Dans sa préface du livre Sens et pertinence de la coopération: Un défi d’éducation, dont le lancement avait lieu hier midi lors du Forum coopératif et mutualiste 2012, Thomas De Koninck rappelle l’importance de l’enseignement du modèle coopératif: «Les auteurs voient juste en rappelant que la finalité fondamentale de l’éducation ne peut être que le développement intégral de l’être humain. Or, l’éducation à la coopération, qui est leur thème principal, redonne à l’être humain sa place centrale.» Le problème, c’est que la compréhension et l’enseignement de ce modèle ne vont pas de soi.

«Malheureusement, quand on associe le mot entrepreneuriat, on l’associe à des individus qui ont créé des entreprises dont la notoriété est très grande. Mais on ne parle pas de la plus grande richesse qu’on a: l’entrepreneuriat collectif», a déploré le président de la Centrale des syndicats démocratiques, François Vaudreuil, lors de sa conférence. «Quand on dit qu’une coopérative est fille de la nécessité, vous voyez bien les préjugés qu’on entretient à l’égard des coopératives. Quand est-ce qu’on a vu un gouvernement exprimer une volonté de faire la démonstration du potentiel de l’entrepreunariat collectif?» La reconnaissance du milieu par les instances gouvernementales constitue donc un enjeu d’envergure, selon lui: «Il faut absolument qu’on ait un appui du gouvernement, que ça s’inscrive dans les politiques publiques et que l’on cesse de considérer les coopératives comme des entreprises de deuxième et de troisième ordre.»

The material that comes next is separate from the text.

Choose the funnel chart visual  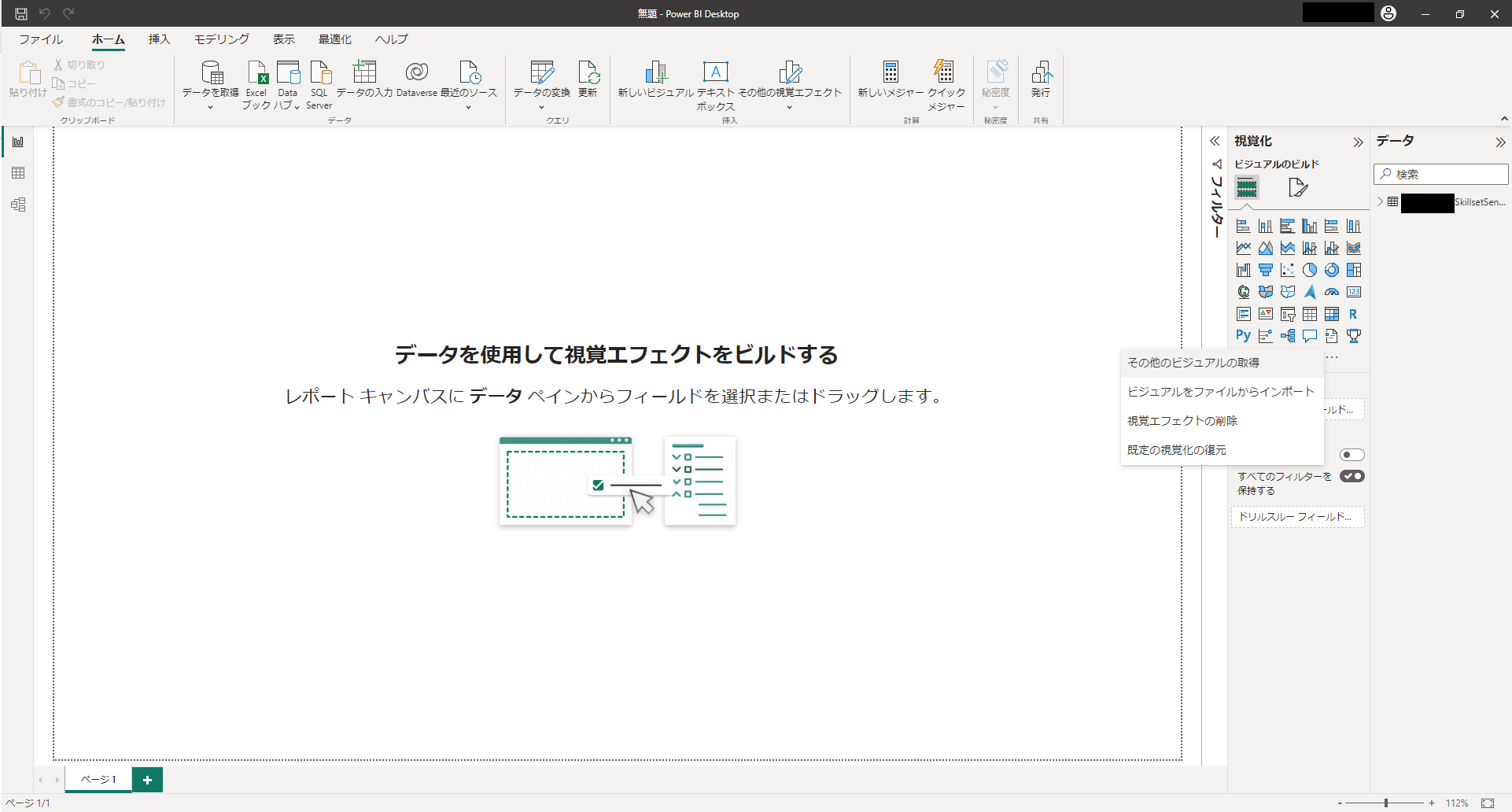coord(1266,269)
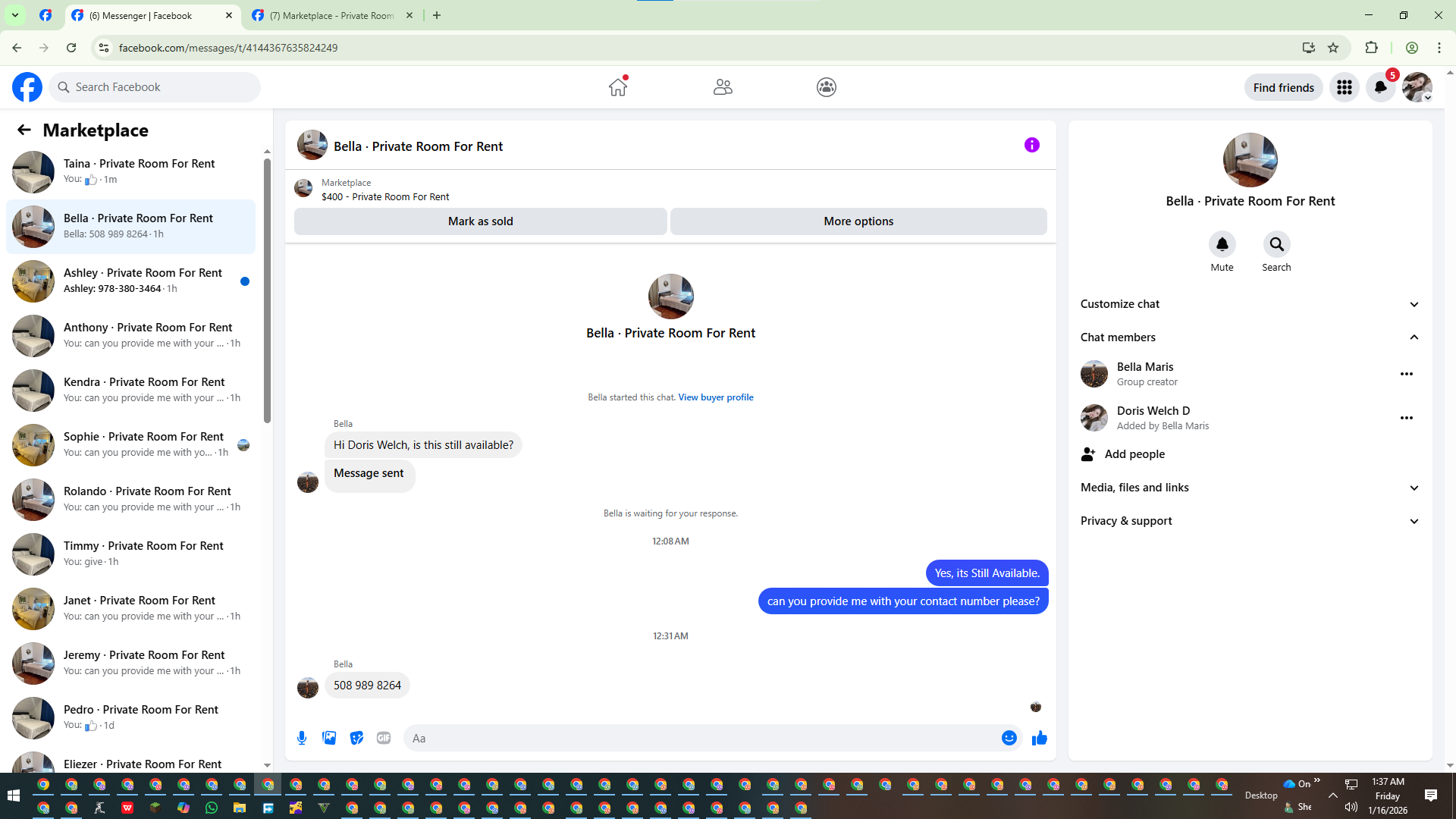Open the sticker picker icon
This screenshot has width=1456, height=819.
point(356,738)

Une opinion partagée par Richard Lehoux, vice-président de la Fédération québécoise des municipalités (FQM), qui regrette le manque d’application de la Loi pour assurer l’occupation et la vitalité des territoires: «L’occupation dynamique du territoire nécessite une plus grande ouverture de la part des gouvernements. Il faudrait mettre en pratique la loi, procéder à une décentralisation. Pourquoi l’occupation du territoire? Le contexte bien ancré de la mondialisation redéfinit les règles du jeu et exige l’adoption d’une nouvelle approche. Les politiques mises en place selon la logique comptable du mur-à-mur n’ont fait qu’amplifier les fossés entre les régions et les grandes villes. Ainsi, le choix de l’occupation dynamique du territoire nécessite une plus grande ouverture de la part du gouvernement et une confiance envers les populations et les leaders locaux.»

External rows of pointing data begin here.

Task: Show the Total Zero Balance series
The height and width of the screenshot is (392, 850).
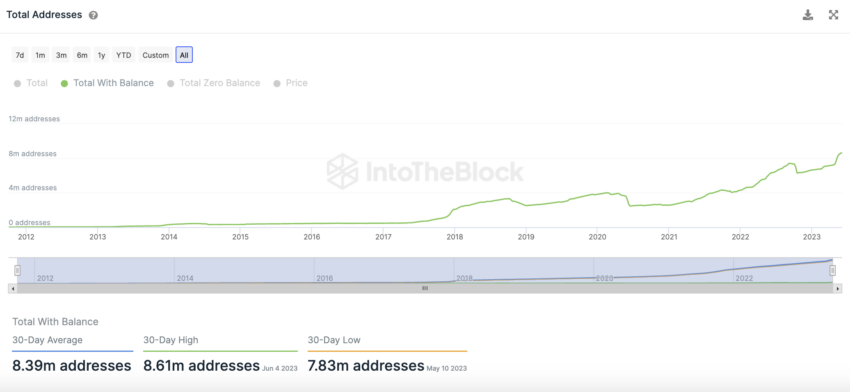Action: 214,83
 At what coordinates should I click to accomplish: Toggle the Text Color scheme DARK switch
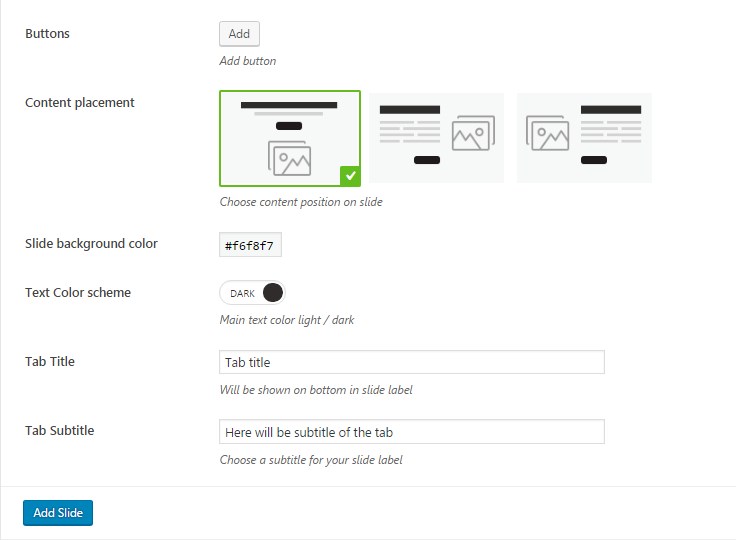[252, 293]
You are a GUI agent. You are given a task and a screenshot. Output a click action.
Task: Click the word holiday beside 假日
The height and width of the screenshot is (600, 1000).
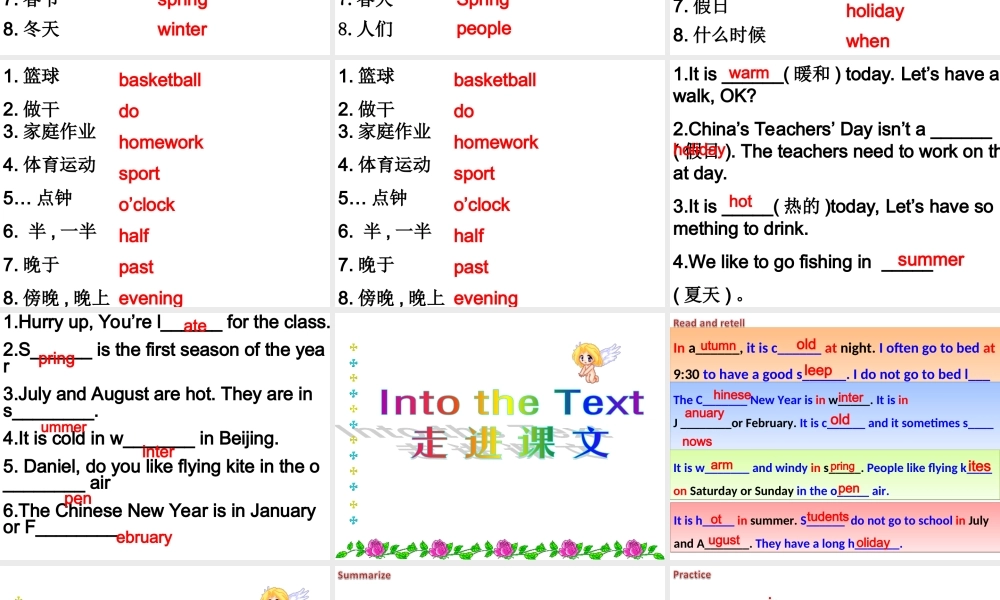[875, 12]
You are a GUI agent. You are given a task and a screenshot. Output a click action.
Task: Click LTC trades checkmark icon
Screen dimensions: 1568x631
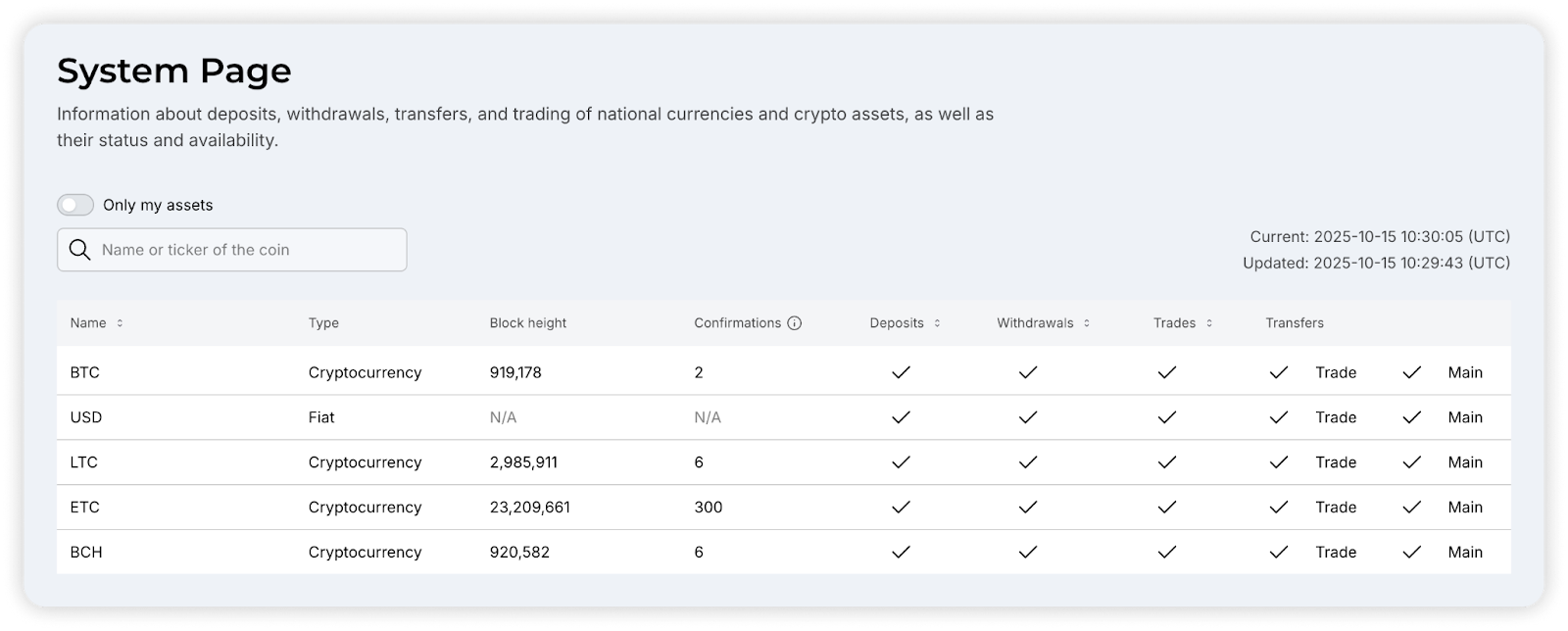pyautogui.click(x=1166, y=462)
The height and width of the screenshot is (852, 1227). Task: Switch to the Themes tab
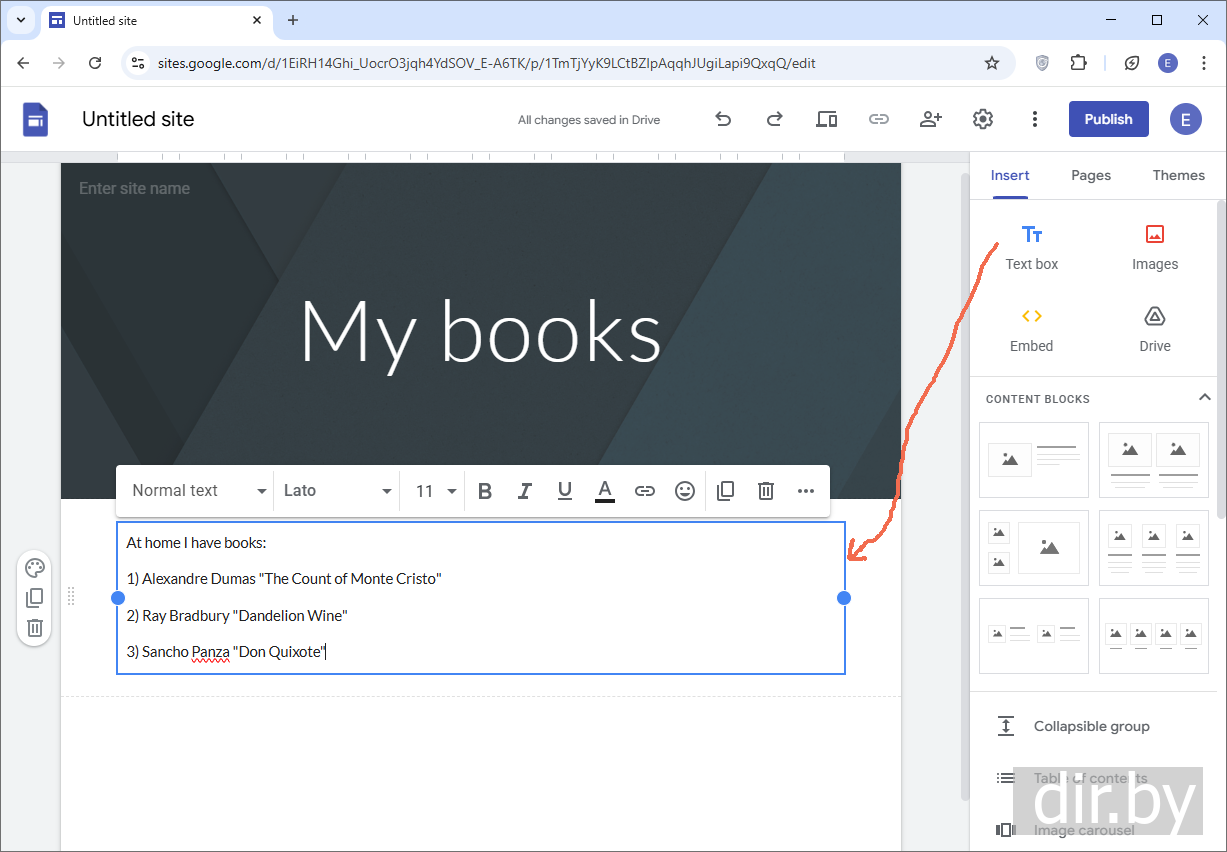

Ce manque de compréhension et de prise en compte du modèle coopératif par les dirigeants politiques n’est cependant par étonnant lorsque l’on regarde la méconnaissance du mouvement par l’ensemble de la population québécoise. «En fait, précise Sidney Ribaux, coordonnateur général et cofondateur d’Équiterre, 70% de la population québécoise est membre d’une coopérative sans même le savoir.» Il lui apparaît donc essentiel que le mouvement coopératif apprenne à communiquer davantage: «On est victime d’un syndrome québécois qui est celui d’être trop humble.» Les coopératives ne se vantent pas suffisamment, selon lui, de leurs bons coups: «Sonic, par exemple, est une des entreprises coopératives dont on ne parle vraiment pas suffisamment. Pourtant, il s’agit d’un réseau, la distribution de l’énergie, où les entreprises ont hyper mauvaise réputation et plusieurs consommateurs qui portent les valeurs que l’on défend ici aimeraient bien mettre leurs dollars ailleurs que dans une compagnie pétrolière. Non seulement cette entreprise est une coopérative québécoise, mais elle a des projets de développement de biomasse et les gens ne le savent pas.»

Le milieu coopératif doit donc relever le défi de la reconnaissance et de l’enseignement du modèle coopératif auprès de la population en général, mais surtout auprès des jeunes. Un défi auquel s’appliquent déjà certaines coopératives, dont COSAJAT (Coopérative de solidarité d’animation des jeunes en Abitibi-Témiscamingue). Cette maison des jeunes, située à Rouyn-Noranda, s’est donné pour mission de sensibiliser et d’éduquer les jeunes en promouvant les valeurs coopératives. Grâce au développement d’activités et d’ateliers offerts aux adolescents, COSAJAT démontre l’importance d’une meilleure reconnaissance de ce modèle pour l’ensemble de la communauté. En agissant maintenant, par la formation qu’elle donne aux jeunes, elle prépare une plus grande compréhension par les générations futures des enjeux et principes coopératifs. Son action répond ainsi à cette responsabilité sociétale que rappelait Ricardo Petrella lors de sa conférence d’ouverture du Sommet international des coopératives 2012: «Une société incapable de définir son futur est une société déterminée par les autres.»